**Task material**.
........

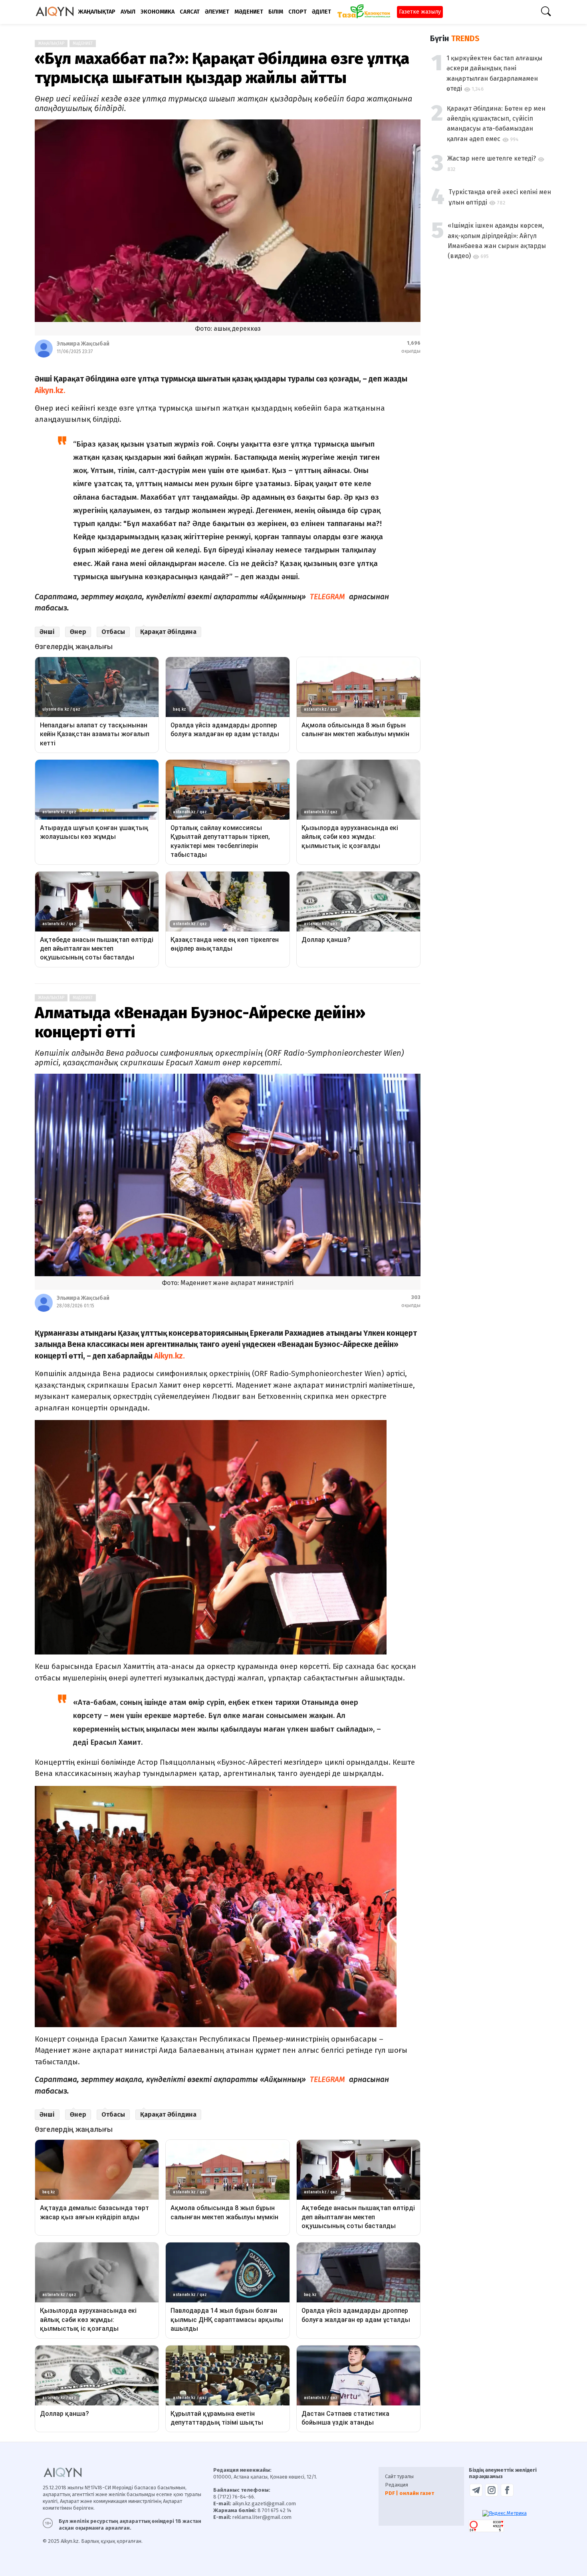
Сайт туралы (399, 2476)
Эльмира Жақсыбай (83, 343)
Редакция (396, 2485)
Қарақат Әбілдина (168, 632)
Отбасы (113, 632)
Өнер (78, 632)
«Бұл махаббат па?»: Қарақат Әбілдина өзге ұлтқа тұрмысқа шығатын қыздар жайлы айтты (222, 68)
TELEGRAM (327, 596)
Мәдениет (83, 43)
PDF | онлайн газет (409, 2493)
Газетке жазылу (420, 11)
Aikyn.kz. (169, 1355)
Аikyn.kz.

........

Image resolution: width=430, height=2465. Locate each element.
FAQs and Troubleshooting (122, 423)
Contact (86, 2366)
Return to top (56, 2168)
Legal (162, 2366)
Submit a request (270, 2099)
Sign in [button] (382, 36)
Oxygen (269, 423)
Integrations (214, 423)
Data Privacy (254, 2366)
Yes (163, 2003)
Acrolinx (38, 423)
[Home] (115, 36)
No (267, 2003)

........

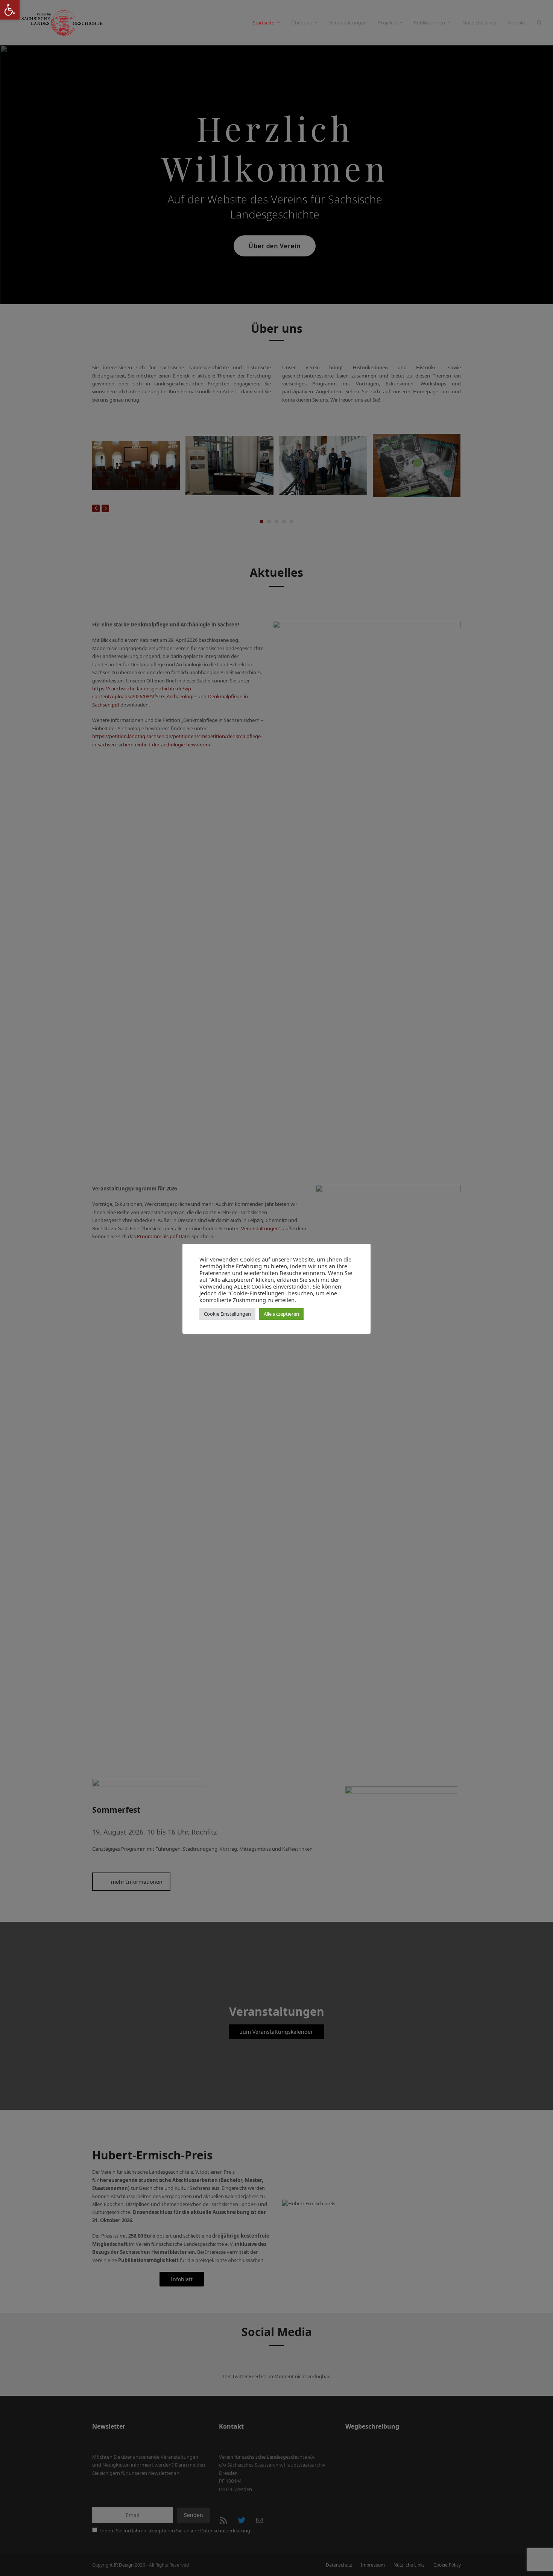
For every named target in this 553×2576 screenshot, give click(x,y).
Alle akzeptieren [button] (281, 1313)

........

**What you are asked to do**. Going through the material, find each line with the string "button". Then state only how many there are.

**Task output**. 2